„Auch du bist heilig“
Erstanden ist der heilig Christ…“(Evangelisches Gesangbuch Lied Nr. 105) singen wir an Ostern. Der also soll „heilig“sein, den sie noch am Karfreitag unter dem Gejohle der Menge durch die Gassen von Jerusalem getrieben haben, der unter dem Hohngelächter von Soldaten gefoltert wurde und der schließlich am Kreuz hängend den erbärmlichsten und schändlichsten aller Tode starb?
Was ist eigentlich „heilig“? - Das Wort „heilig“hat für viele einen ambivalenten Charakter.
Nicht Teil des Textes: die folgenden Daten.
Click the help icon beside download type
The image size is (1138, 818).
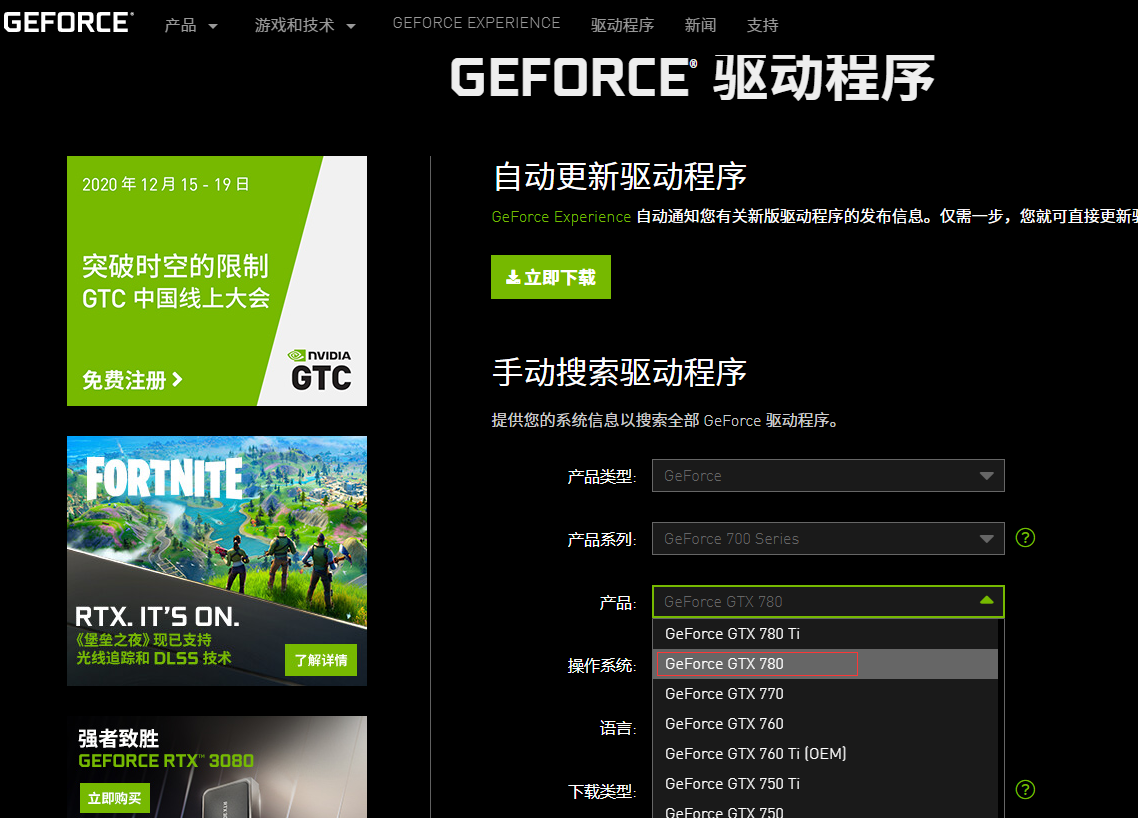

Einerseits schafft Heiligkeit Distanz. Denn wer von uns ist nach unseren Vorstellungen schon „heilig“? Andererseits drückt sich im Begriff „heilig“eine Sehnsucht von uns Menschen aus. Es ist die Sehnsucht nach etwas, was vollendet, was gut, was eben „heilig“ist. Und angesichts von Brandstiftungen in Kirchen, der Schändung von Gotteshäusern und „Heiligen Stätten“fragen sich viele: „Ist denen, die solches tun, denn gar nichts mehr heilig?“– Ja, Menschen pilgern zu „Heiligen Stätten“, zu bedeutsamen Kirchen, zu Orten im „Heiligen Land“, zum Taufort Jesu an den Jordan, zur Grabeskirche in Jerusalem, die ja auch Ort seiner Auferstehung sein soll, weil diese Orte eine ganz besondere Qualität haben, weil an diesen Orten Entscheidendes geschehen sein soll, weil wichtige Menschen sich an diesen Orten aufgehalten haben sollen, weil Gott an diesen Orten Menschen begegnete, weil sich hier der Himmel und die Erde ganz nahekamen – ja „berührt“haben.
Gott selbst ist heilig, weil er vollendet, ewig, Heil schaffend und Ziel unserer Sehnsucht ist. Auch wer von Gott berührt wird, ist heilig. Die Auferstehung Jesu zeigt, wie sehr Gott das Leben, das Leiden und den Tod Jesu geheiligt hat und mit ihm auch uns „heiligen“will.
Die Zeugen des Neuen Testamentes sagen deshalb, unsere Heiligung sei nicht mit vergänglichem Silber und Gold, sondern mit dem Blut Jesu erkauft worden. Das heißt: Jesus ging seinen Weg versöhnender Liebe konsequent und hat sich auch von der Gefahr für sein Leben nicht davon abbringen lassen. Weil das aber den religiösen und politischen Wortführern seiner Zeit nicht gepasst hat, deshalb haben sie ihn für ihren Machterhalt und für ihre egoistischen Interessen geopfert. Das gibt es ja auch heute noch. Das sehen wir zurzeit auf grausame Weise in Syrien.
Aber Gott will kein Leiden. Er will keinen Tod. Gott will geheiligtes, unversehrtes Leben und intakte Beziehungen. Deshalb ist Christus wieder auferstanden. An Ostern hat der lebendige Gott über den Tod und die Liebe über das Böse in der Welt gesiegt. Wir dürfen wissen: Jesus ist Gottes Sohn. Er ist heilig, wie Gott der Vater heilig ist. Den sollen wir hören. Ihm sollen wir nachfolgen. Das heiligt auch unser Leben. Solches Leben lässt sich nicht erkaufen. Es lässt sich auch nicht mit unserem Blut oder dem Blut anderer bezahlen. Es wurde uns geschenkt. Der Ort, wo das sichtbar wird, ist unsere Taufe. In ihr sagt Gott zu uns: Ich bin bei dir, an jedem Ort dieser Welt und an allen Tagen. Deshalb bist auch du heilig. Dein Leben soll unversehrt sein.
Allen Leserinnen und Lesern der SZ ein gesegnetes Osterfest!